The Priestly Code, worked into the Pentateuch as the standard legislative element in it, became the definite "Mosaic law." As such it was published and introduced in the year 444 B.C., a century after the exile . In the interval, the duration of which is frequently under-estimated, Deuteronomy alone had been known and recognised as the written Torah, though as a fact the essays of Ezekiel and his successors may have had no inconsiderable influence in leading circles. The man who made the Pentateuch the constitution of Judaism was the Babylonian priest and scribe, Ezra.
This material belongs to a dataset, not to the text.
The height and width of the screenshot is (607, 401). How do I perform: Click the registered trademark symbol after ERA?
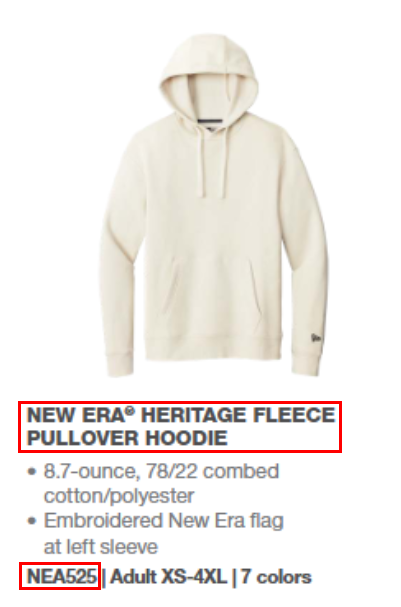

He had come from Babylon to Jerusalem as early as the year 458 B.C., the seventh of Artaxerxes Longimanus, at the head of a considerable company of zealous Jews, provided it is said with a mandate from the Persian king, empowering him to reform according to the law the congregation of the temple, which had not yet been able to consolidate itself inwardly nor to shut itself off sufficiently from those without.

"Thou art sent of the king and of his seven counsellors to hold an inquiry concerning Judah and Jerusalem according to the law of thy God which is in thine hand....And thou Ezra, according to the wisdom of thy God which is in thine hand, set magistrates and judges which may judge all the people that are beyond the river, all such as acknowledge the laws of thy God, and teach ye them that know them not. And whosoever will not do the law of thy God and the law of the king, let him be prosecuted." So we read in the commission of the Persian king to Ezra, vii. 12-26; which, even should it be spurious, must yet reflect the views of his contemporaries. The expression taken from Ezra's own memoirs, vii. 27, leaves no doubt that he was assisted by Artaxerxes in the objects he had in view. /1/

*************************************** 1. With regard to his relation to the law, we have to consider the following points: he was a scribe (SWPR = literatus), at home in the Torah of Moses, vii. 6. He had directed his mind to study the Torah of Jehovah, and to do and to teach in Israel judgment and statute, vii. 10. "The priest Ezra, the master of the law of the God of heaven," vii. 21. The most important expression, however, is that which states that the law (the wisdom) of his God was in his hand: thus it was his private property, though it claimed authority for all Israel. With this agree the statements as to the object of the learned priest's mission. **************************************

But Ezra did not, as we should expect, at once introduce the law on his arrival in Judah. In concert with the heads of the people, and proceeding on the existing Torah, that, namely, of Deuteronony, he ordained and relentlessly carried out a strict separation of the returned exiles from the heathen and half-heathen inhabitants of the land. This was done a few months after his arrival in Jerusalem. But a long time, at least fourteen years, elapsed before he produced the law which he had brought with him. Why he delayed so long we can at the best only surmise, as no accounts have reached us of what he did in the interval; there is a great gap in the narrative of the Books of Ezra and Nehemiah between the 7th and the 20th year of Artaxerxes. Perhaps the outward circumstances of the young community, which, probably in consequence of the repellent attitude taken up to the surrounding peoples, were not of the happiest, made it unadvisable at once to introduce a legislative innovation; perhaps, too, Ezra desired to wait to see the correcting influence of the practice of Jerusalem on the product of Babylonian scholarship, and moreover to train up assistants for the work. The principal reason, however, appears to have been, that in spite of the good-will of the king he did not enjoy the energetic support of the Persian authorities on the spot, and could not without it get the authority of the new law recognised.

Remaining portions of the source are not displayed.